2. Description of Related Art
An overview of the present technological developments with respect to the application of thermoplastic polymer adhesives to textile substrates is disclosed, for instance, in Textile World, Chemical Treatment & Finishing, February 1994, page 87 to 89. This article discloses that the increasing demand to operate at higher production rates has resulted in changes to the method by which tufted fabrics are manufactured. More specifically, these changes are characterized by the replacement of solvent-born adhesives with thermoplastic polymer (hot-melt) adhesives.
Processes employing solvent-born adhesives are considered disadvantageous inasmuch as they require large drying ovens and involve extended drying times, thereby lowering production rates. By contrast, hot-melt adhesives have a relatively short setting time and hence allow for higher production rates.
The hot-melt process is characterized by the mounting of tufts in a primary backing, followed by the application of a hot-melt adhesive to the backside of the primary backing so as to form the tufted fabric. Although the use of hot-melt adhesives allow for higher production rates, it has been noted that hot-melt adhesives also exhibit several disadvantages. For example, hot-melt adhesives can only be applied to textile fabrics at high temperatures, well above the melting temperature of the adhesive polymer. Because tufted fabric materials are often unstable at such high temperatures, the exposure of a textile fabric to the temperatures associated with the hot-melt process can result in considerable thermal shrinkage to the textile fabric. The mechanical properties of the fabric can thereby be permanently damaged. Accordingly, the hot-melt adhesive method is considered impractical or even unacceptable for several fabrics. In particular, textile fabrics formed from materials having a melting or softening temperature close to the temperature at which the hot-melt adhesive is applied cannot be effectively produced by the hot-melt adhesive method.

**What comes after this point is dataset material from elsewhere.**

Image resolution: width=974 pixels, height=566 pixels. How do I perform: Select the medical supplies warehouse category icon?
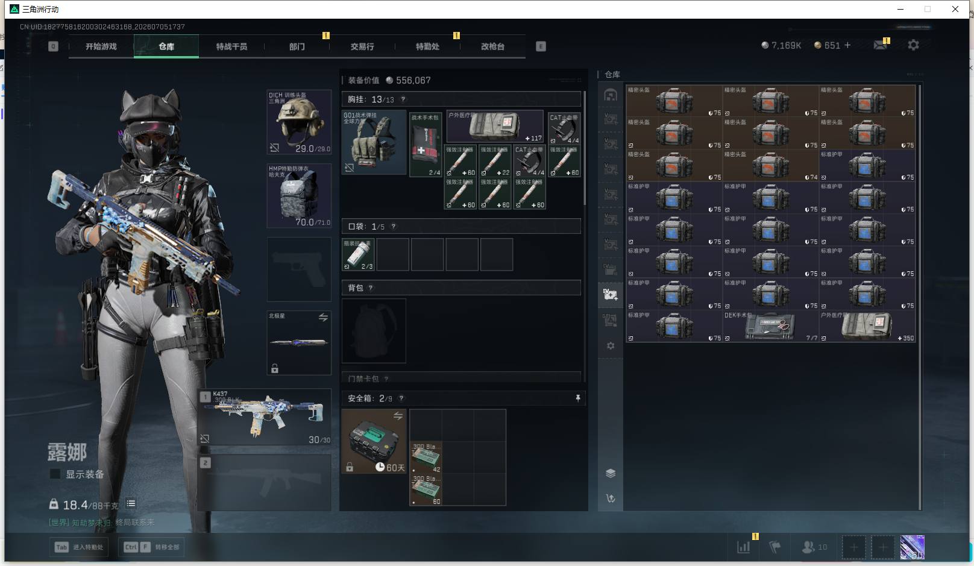pos(610,294)
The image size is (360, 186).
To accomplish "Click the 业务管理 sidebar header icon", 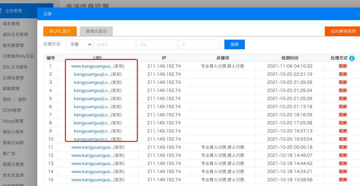I will pos(1,11).
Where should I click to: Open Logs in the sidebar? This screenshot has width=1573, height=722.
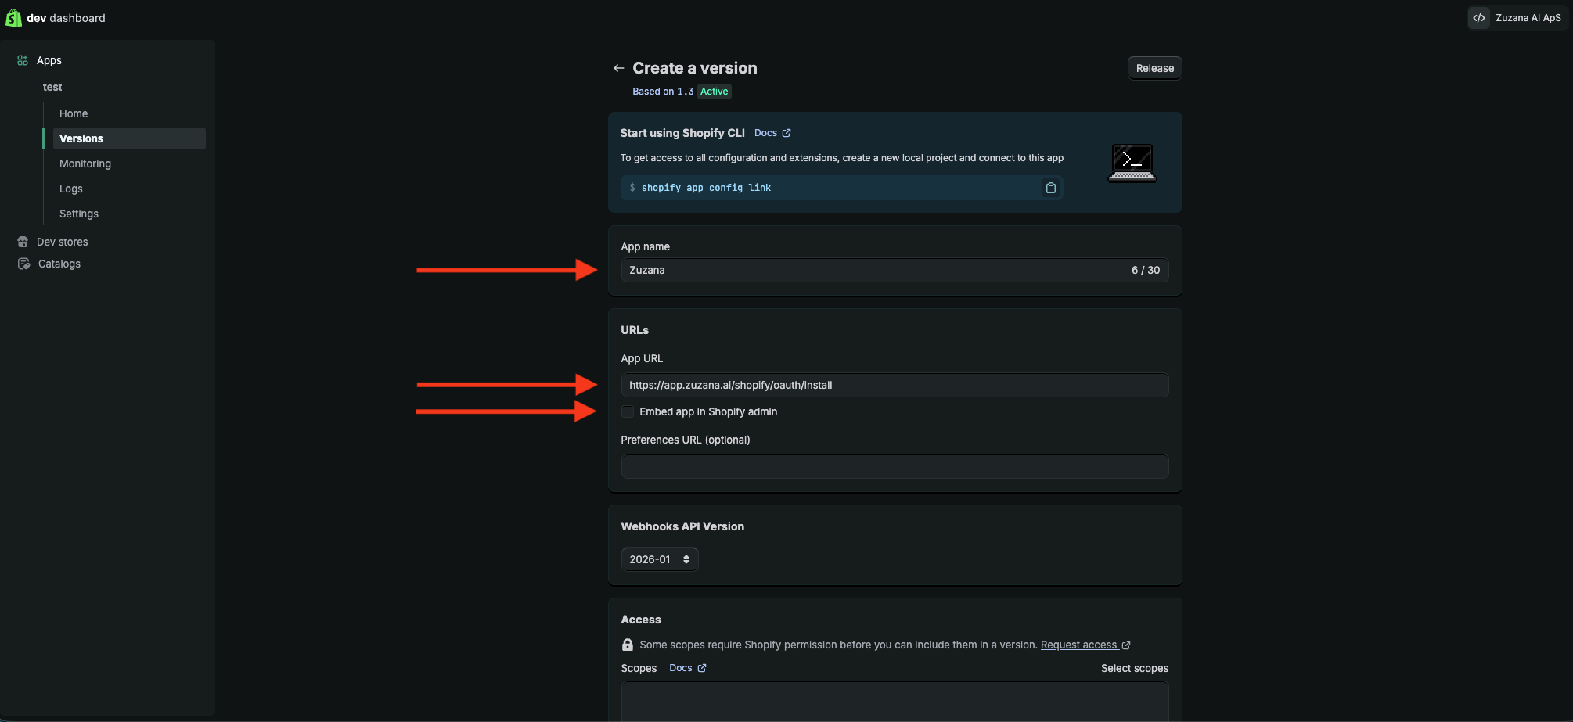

A further disadvantage of hot-melt adhesives is that many polymers that are otherwise suitable as adhesives are chemically unstable, sensitive to oxidation, or very hygroscopic at temperatures above their melting temperature. Accordingly, such adhesive polymers can only be applied by employing expensive closed methods such as die extrusion, in which a film of adhesive polymer is extruded and applied to the backside of a textile fabric.
In addition, hot-melt adhesives often have an undesirably high viscosity, thereby producing poor wetting properties. High wetting results in poor bonding between tufts and the primary backing and poor mutual bonding between the fibers in the tufts. The resulting tufted fabrics are sensitive to abrasive forces and have an undesirably low life-span. Consequently, these adhesives are considered unsuitable for many production processes.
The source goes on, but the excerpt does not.